=== THE TASK ===
From start to finish, set down the entries below exactly, leaving out the pictures.

--- GIVEN INFORMATION ---

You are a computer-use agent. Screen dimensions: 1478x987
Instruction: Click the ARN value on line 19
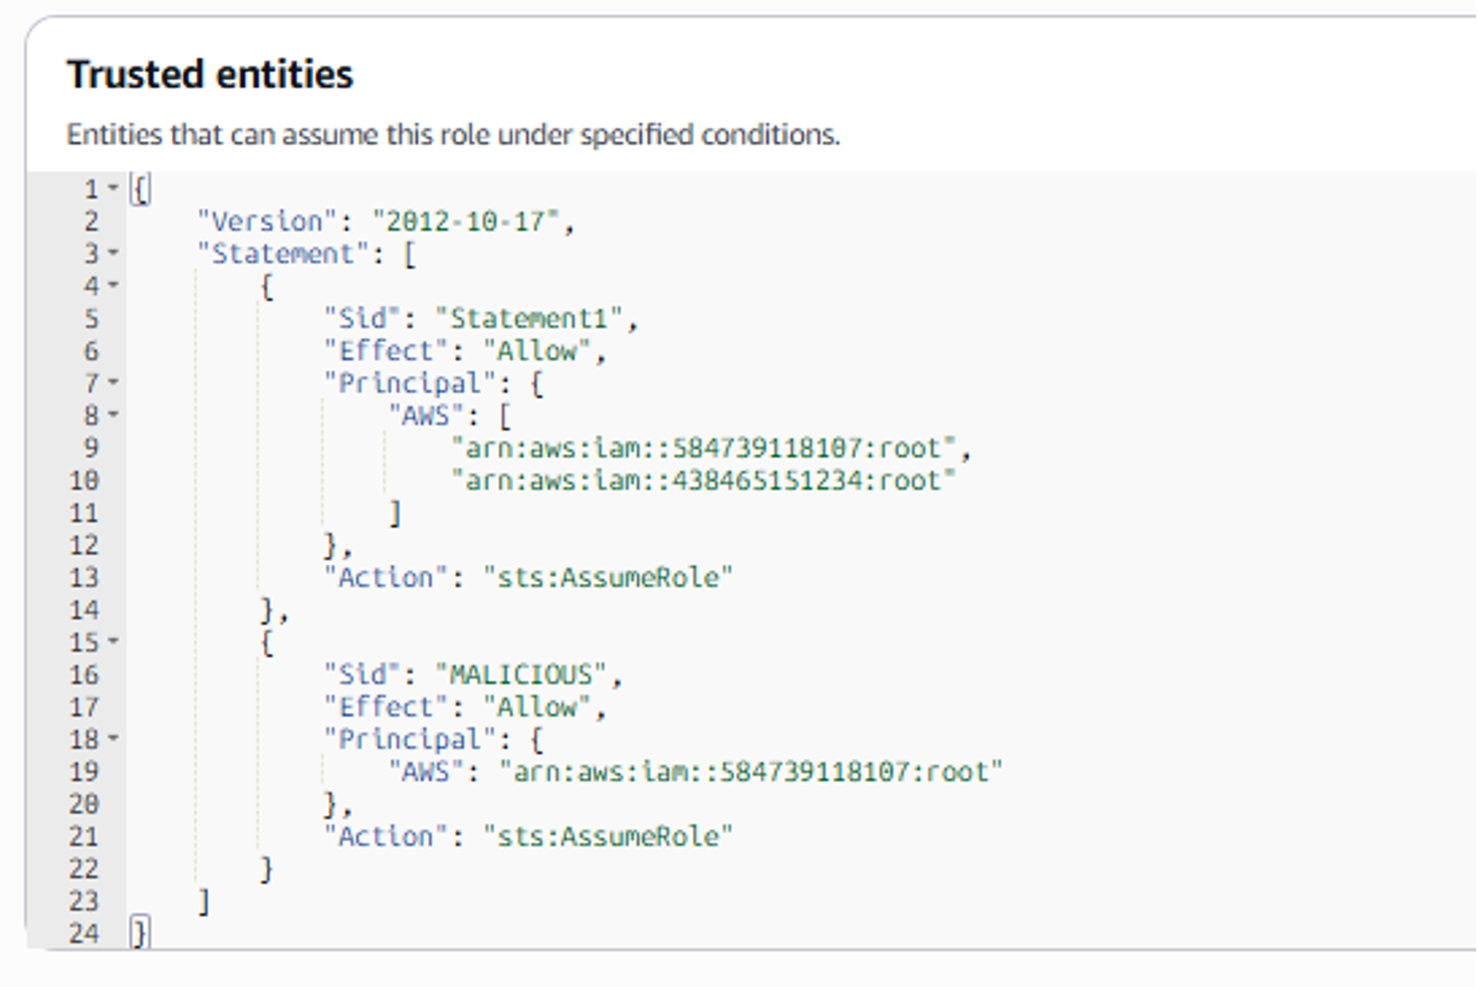coord(750,772)
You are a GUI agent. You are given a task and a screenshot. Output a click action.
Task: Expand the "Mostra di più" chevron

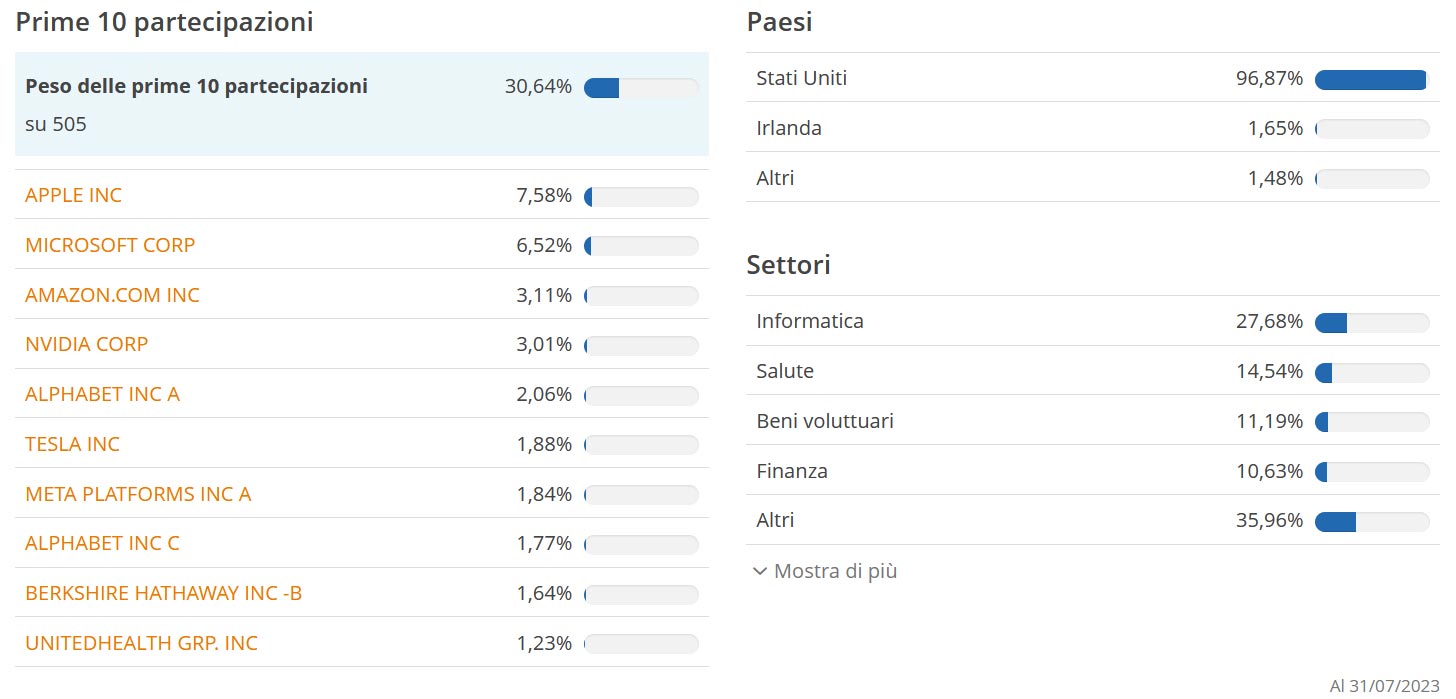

---

=== ANSWER BELOW ===
You are a computer-use agent. Screen dimensions: 1478x987
Instruction: Click the ARN value on line 19
coord(750,772)
You are a GUI agent. You are given a task and a screenshot. Output a click action.
Task: Expand the "Mostra di più" chevron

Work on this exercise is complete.